WHAT YOU ARE ASKED TO DO:
Express the records starting at the line containing "Screen dimensions: 774x468" and ending at the end of the records as a two-column CSV with the columns instruction and location, one row per record. Put each record's text and its answer in one quoted field each, with line breaks replaced by spaces.

DATASET ENTRIES:
· · · ·

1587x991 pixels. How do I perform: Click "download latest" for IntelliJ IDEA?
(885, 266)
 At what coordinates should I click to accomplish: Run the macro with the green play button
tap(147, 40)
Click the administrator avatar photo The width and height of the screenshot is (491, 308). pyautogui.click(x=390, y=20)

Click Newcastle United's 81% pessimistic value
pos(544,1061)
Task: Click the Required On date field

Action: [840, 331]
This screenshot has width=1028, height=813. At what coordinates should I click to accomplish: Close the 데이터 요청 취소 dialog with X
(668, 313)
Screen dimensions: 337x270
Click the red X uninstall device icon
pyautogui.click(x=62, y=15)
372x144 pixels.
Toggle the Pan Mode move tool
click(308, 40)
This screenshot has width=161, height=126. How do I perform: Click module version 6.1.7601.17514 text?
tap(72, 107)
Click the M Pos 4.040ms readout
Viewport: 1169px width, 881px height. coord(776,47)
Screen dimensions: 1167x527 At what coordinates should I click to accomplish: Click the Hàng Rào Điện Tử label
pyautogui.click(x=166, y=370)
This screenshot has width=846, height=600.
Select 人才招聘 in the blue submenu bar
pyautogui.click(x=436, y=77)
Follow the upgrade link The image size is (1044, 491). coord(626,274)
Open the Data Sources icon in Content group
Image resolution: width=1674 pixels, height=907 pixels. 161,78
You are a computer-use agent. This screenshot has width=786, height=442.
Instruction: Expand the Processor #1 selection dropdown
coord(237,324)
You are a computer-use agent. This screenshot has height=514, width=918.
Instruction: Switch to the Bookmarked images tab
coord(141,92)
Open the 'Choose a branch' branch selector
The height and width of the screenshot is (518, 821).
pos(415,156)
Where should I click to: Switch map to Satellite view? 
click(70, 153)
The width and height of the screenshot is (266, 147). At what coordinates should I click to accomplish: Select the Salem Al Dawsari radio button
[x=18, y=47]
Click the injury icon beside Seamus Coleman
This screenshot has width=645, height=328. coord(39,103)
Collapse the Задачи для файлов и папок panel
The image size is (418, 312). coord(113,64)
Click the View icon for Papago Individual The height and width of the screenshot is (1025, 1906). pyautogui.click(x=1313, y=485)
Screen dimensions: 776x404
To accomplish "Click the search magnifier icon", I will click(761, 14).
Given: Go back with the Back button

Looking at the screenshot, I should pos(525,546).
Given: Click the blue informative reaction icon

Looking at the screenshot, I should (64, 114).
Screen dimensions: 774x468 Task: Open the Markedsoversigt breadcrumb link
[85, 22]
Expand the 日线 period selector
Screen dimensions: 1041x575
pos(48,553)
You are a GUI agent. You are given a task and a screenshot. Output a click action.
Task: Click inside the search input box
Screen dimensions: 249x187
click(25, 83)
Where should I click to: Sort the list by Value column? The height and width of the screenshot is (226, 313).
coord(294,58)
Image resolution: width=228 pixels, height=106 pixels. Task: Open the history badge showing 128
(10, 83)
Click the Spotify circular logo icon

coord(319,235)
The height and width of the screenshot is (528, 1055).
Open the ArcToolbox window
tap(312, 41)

· · · ·

IN RESPONSE:
instruction,location
"Screen dimensions: 774x468 Task: Open the Markedsoversigt breadcrumb link","[85, 22]"
"Expand the 日线 period selector Screen dimensions: 1041x575","pos(48,553)"
"You are a GUI agent. You are given a task and a screenshot. Output a click action. Task: Click inside the search input box Screen dimensions: 249x187","click(25, 83)"
"Where should I click to: Sort the list by Value column? The height and width of the screenshot is (226, 313).","coord(294,58)"
"Image resolution: width=228 pixels, height=106 pixels. Task: Open the history badge showing 128","(10, 83)"
"Click the Spotify circular logo icon","coord(319,235)"
"The height and width of the screenshot is (528, 1055). Open the ArcToolbox window","tap(312, 41)"